- **Exercise details**:
Output must match the data below exactly from its first line through the line that contains "Task: Click the skip-to-next-frame", with no other line.

- **Working data**:
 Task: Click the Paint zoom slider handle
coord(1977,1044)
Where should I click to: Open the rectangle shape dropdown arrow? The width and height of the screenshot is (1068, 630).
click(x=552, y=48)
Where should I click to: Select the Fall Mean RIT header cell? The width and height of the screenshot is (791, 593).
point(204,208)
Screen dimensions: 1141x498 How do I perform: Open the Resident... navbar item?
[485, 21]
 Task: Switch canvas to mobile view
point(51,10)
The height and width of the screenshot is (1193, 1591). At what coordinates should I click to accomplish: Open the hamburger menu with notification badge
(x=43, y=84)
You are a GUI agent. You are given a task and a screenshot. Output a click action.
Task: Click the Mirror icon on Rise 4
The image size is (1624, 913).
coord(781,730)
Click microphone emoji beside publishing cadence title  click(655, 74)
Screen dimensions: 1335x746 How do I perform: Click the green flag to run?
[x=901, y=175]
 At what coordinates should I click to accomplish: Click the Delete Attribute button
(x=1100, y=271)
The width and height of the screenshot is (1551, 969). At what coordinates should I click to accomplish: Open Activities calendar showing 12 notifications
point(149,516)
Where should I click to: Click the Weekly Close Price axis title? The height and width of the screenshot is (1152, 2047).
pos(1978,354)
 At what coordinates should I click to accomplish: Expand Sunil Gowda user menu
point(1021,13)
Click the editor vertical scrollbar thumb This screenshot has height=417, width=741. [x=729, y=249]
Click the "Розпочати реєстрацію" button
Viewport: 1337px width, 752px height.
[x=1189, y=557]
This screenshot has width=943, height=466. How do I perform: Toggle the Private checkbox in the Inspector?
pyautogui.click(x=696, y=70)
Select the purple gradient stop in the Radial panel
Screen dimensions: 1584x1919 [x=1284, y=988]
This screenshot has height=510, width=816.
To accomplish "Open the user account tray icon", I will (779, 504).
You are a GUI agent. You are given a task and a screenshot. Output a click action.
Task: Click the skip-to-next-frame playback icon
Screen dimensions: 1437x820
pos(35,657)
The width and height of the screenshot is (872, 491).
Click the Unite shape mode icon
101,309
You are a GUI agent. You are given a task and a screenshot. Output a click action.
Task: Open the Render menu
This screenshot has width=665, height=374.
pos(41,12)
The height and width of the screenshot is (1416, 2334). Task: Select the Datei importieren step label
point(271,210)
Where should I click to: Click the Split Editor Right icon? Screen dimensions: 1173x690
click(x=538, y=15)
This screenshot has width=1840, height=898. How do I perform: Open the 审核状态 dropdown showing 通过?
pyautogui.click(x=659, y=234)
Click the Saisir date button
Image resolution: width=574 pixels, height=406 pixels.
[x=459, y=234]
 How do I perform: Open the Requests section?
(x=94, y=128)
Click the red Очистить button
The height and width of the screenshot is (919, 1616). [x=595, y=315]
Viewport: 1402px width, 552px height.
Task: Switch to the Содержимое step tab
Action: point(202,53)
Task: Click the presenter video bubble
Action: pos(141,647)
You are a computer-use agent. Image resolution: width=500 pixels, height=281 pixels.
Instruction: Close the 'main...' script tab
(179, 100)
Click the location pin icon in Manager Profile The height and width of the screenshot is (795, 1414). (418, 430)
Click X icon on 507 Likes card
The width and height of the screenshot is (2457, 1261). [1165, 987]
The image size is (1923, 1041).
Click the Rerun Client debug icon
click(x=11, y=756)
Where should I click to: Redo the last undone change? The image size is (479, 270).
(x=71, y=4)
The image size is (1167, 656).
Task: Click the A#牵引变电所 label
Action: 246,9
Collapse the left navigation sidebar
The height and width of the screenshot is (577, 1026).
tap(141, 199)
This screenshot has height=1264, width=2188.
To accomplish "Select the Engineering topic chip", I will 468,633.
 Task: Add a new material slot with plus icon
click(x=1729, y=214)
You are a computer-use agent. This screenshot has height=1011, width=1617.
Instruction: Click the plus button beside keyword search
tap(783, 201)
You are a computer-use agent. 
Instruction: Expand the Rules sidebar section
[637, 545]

- **Solution**:
 Task: Click the Paint zoom slider handle
coord(1977,1044)
Where should I click to: Open the rectangle shape dropdown arrow? The width and height of the screenshot is (1068, 630).
click(x=552, y=48)
Where should I click to: Select the Fall Mean RIT header cell? The width and height of the screenshot is (791, 593).
point(204,208)
Screen dimensions: 1141x498 How do I perform: Open the Resident... navbar item?
[485, 21]
 Task: Switch canvas to mobile view
point(51,10)
The height and width of the screenshot is (1193, 1591). At what coordinates should I click to accomplish: Open the hamburger menu with notification badge
(x=43, y=84)
You are a GUI agent. You are given a task and a screenshot. Output a click action.
Task: Click the Mirror icon on Rise 4
The image size is (1624, 913).
coord(781,730)
Click microphone emoji beside publishing cadence title  click(655, 74)
Screen dimensions: 1335x746 How do I perform: Click the green flag to run?
[x=901, y=175]
 At what coordinates should I click to accomplish: Click the Delete Attribute button
(x=1100, y=271)
The width and height of the screenshot is (1551, 969). At what coordinates should I click to accomplish: Open Activities calendar showing 12 notifications
point(149,516)
Where should I click to: Click the Weekly Close Price axis title? The height and width of the screenshot is (1152, 2047).
pos(1978,354)
 At what coordinates should I click to accomplish: Expand Sunil Gowda user menu
point(1021,13)
Click the editor vertical scrollbar thumb This screenshot has height=417, width=741. [x=729, y=249]
Click the "Розпочати реєстрацію" button
Viewport: 1337px width, 752px height.
[x=1189, y=557]
This screenshot has width=943, height=466. How do I perform: Toggle the Private checkbox in the Inspector?
pyautogui.click(x=696, y=70)
Select the purple gradient stop in the Radial panel
Screen dimensions: 1584x1919 [x=1284, y=988]
This screenshot has height=510, width=816.
To accomplish "Open the user account tray icon", I will (779, 504).
You are a GUI agent. You are given a task and a screenshot. Output a click action.
Task: Click the skip-to-next-frame playback icon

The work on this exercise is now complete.